Of the seven projects currently in development in DiSC, three of these projects—Views of Rome, Tracking Samothrace, and the Atlanta Geocoder—rely heavily on the geospatial technology available in the Research Commons. Each of these projects has teams comprising library staff, faculty, and students who work in the Research Commons. Their efforts blur the lines between pedagogy and research, classwork and homework. For example, the Views of Rome project used the workstations to create a single “Deep Zoom” interactive image map out of the twelve plates that make up Pirro Ligorio’s 1561 map of ancient Rome. For Bonna Wescoat’s Tracking Samothrace project, an online database platform was designed in the Research Commons so that the research team could upload content from the archaeological site in Greece.

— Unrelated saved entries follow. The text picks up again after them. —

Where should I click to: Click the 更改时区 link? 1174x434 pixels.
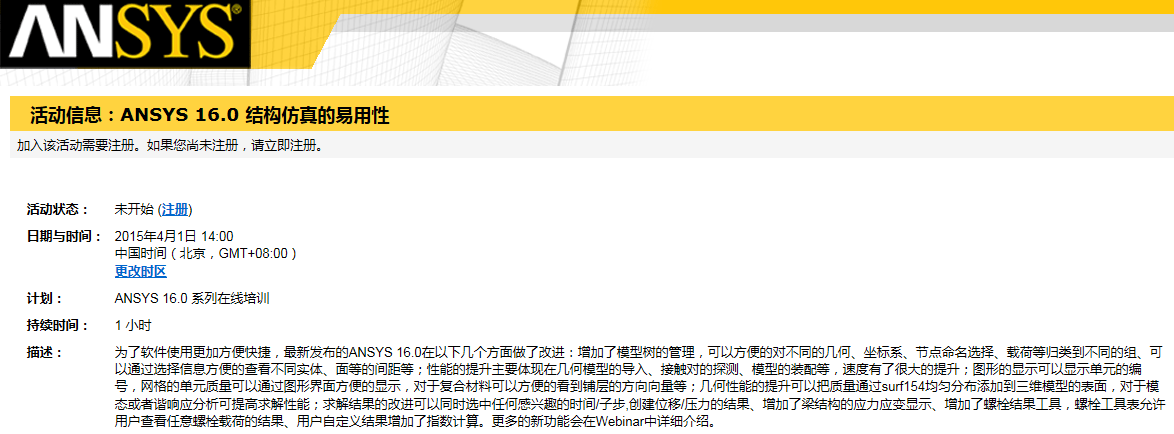click(140, 271)
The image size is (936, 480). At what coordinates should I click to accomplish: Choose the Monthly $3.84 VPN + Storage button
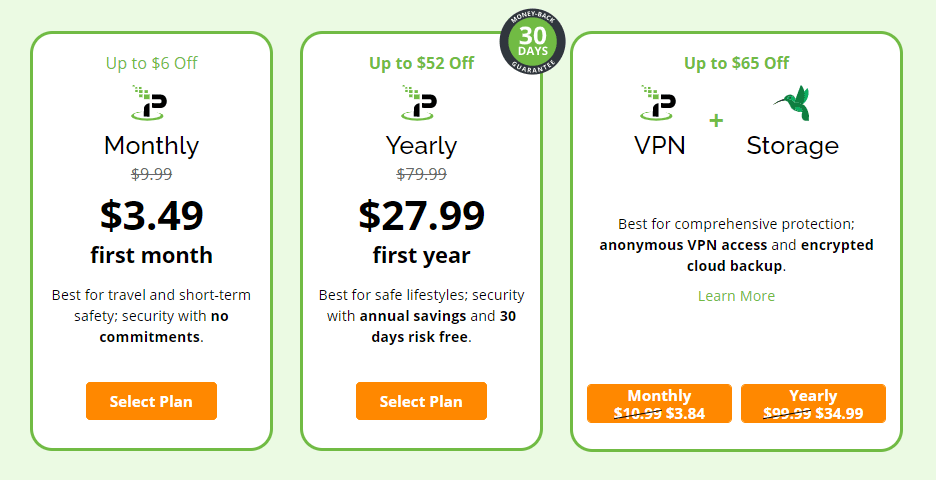pos(659,404)
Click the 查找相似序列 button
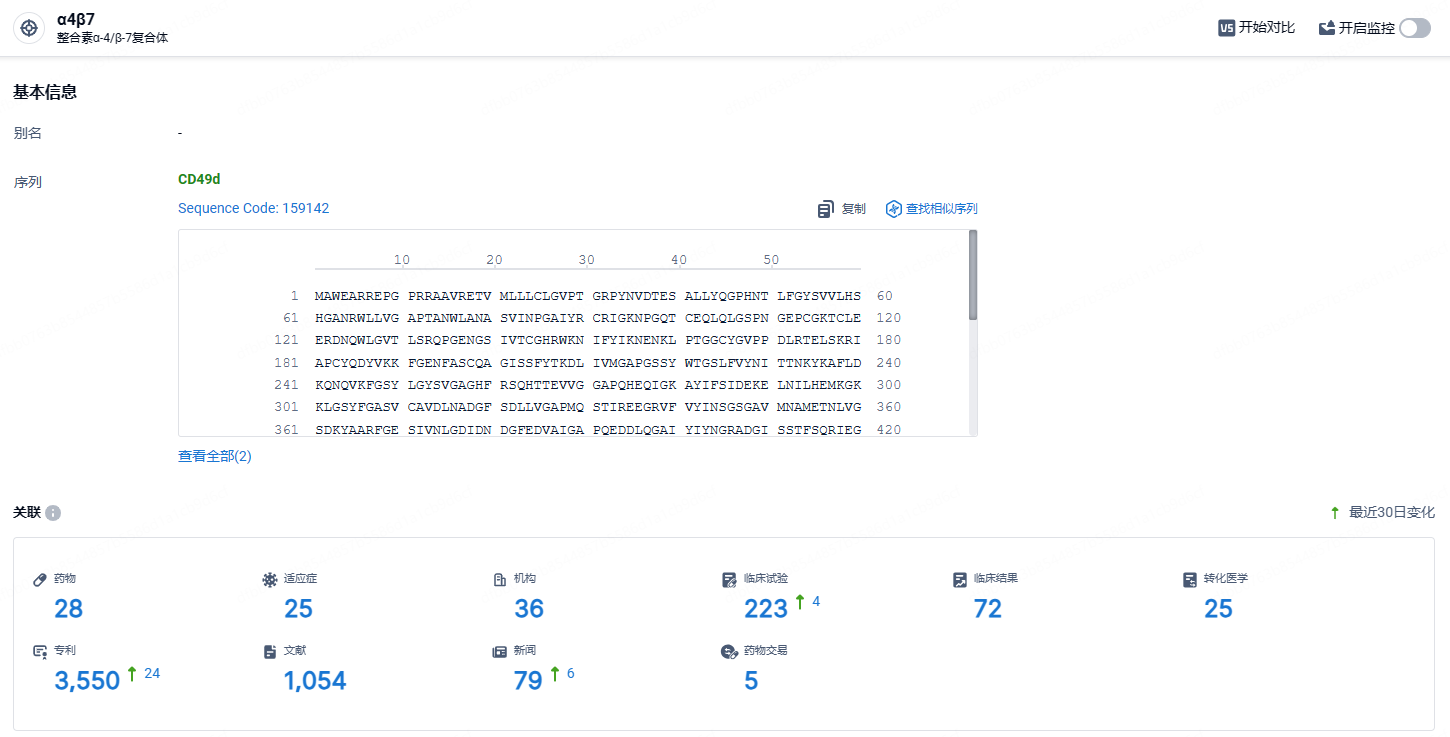Viewport: 1450px width, 737px height. [941, 209]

More recently, the Re-mapping Segregated Atlanta project is using the workstations to create a geocoding tool that rapidly transforms historic Atlanta address data, circa 1930, into point data on digital maps. 

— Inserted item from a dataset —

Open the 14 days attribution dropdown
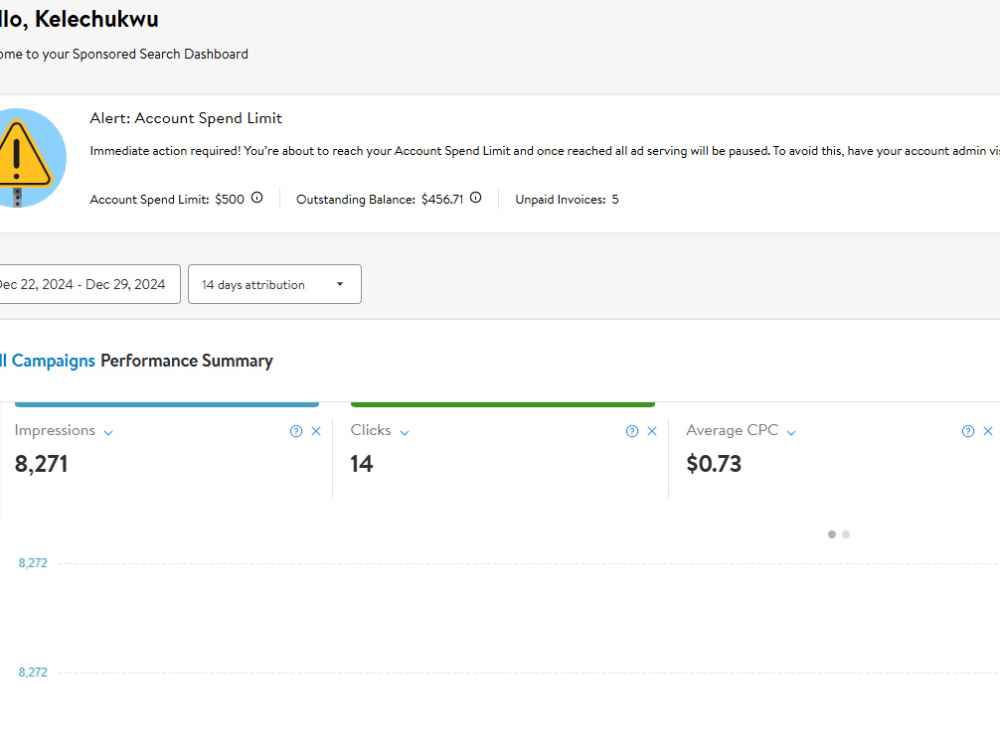Screen dimensions: 1000x750 click(275, 284)
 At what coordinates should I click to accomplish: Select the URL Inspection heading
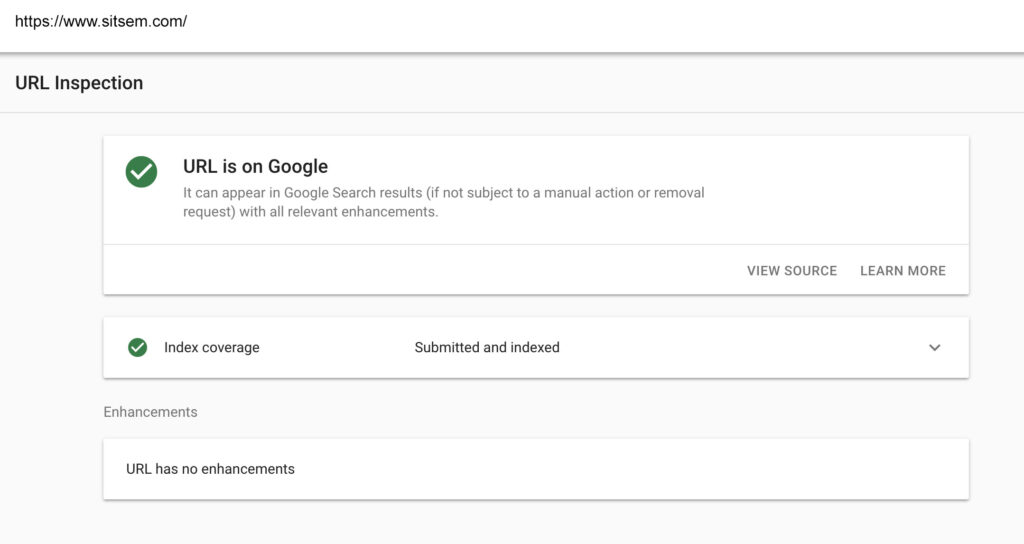tap(79, 83)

Students engaged in coursework are also using these technologies. For example, in the course Maps and Modeling: 21st Century Ways of Seeing ancient Greece and Baroque Rome, students used Google Earth, Google Sketchup, and other graphic programs in project work. In both introductory and advanced Geographic Information Systems (GIS), students have used the applications to address a need in a community, connect with content they are learning in another course, or add a map component to their master’s thesis. For example, in the undergraduate course, students have produced maps and data for Newton County’s The Center, an organization for community preservation and planning, and The South Fork Conservancy, a local organization working on repairing the damage to local streams caused by urbanization and neglect. In one of the graduate courses, a student explored the probable movements of contaminated water and its potential impact to the neighborhoods surrounding the Union Carbide Plant in Bhopal, India. 

The specialized workstations also provide access to more geospatial programs that may not be available elsewhere on campus. In the course Public Health Applications of Remote Sensing, taught by Michael Page and Yang Liu, students used remote sensing applications to examine phenomena such as coral reef damage, the impact of atmospheric pollution on a human settlements, and significant loss of tree canopy. 

Whether it is access to specialized computing resources or finding a flexible space to work and collaborate, the Research Commons seeks to provide the Emory community a place where learning can coincide with research. While libraries have long histories as repositories of knowledge and information, they have also served their patrons as venues for communication, discovery, and productivity. Traditional library space is being transformed into flexible spaces that accommodate presentations, group learning, digital production, or even social events. Through a conscious and careful process of placemaking, Woodruff Library’s Research Commons has become a destination for these activities.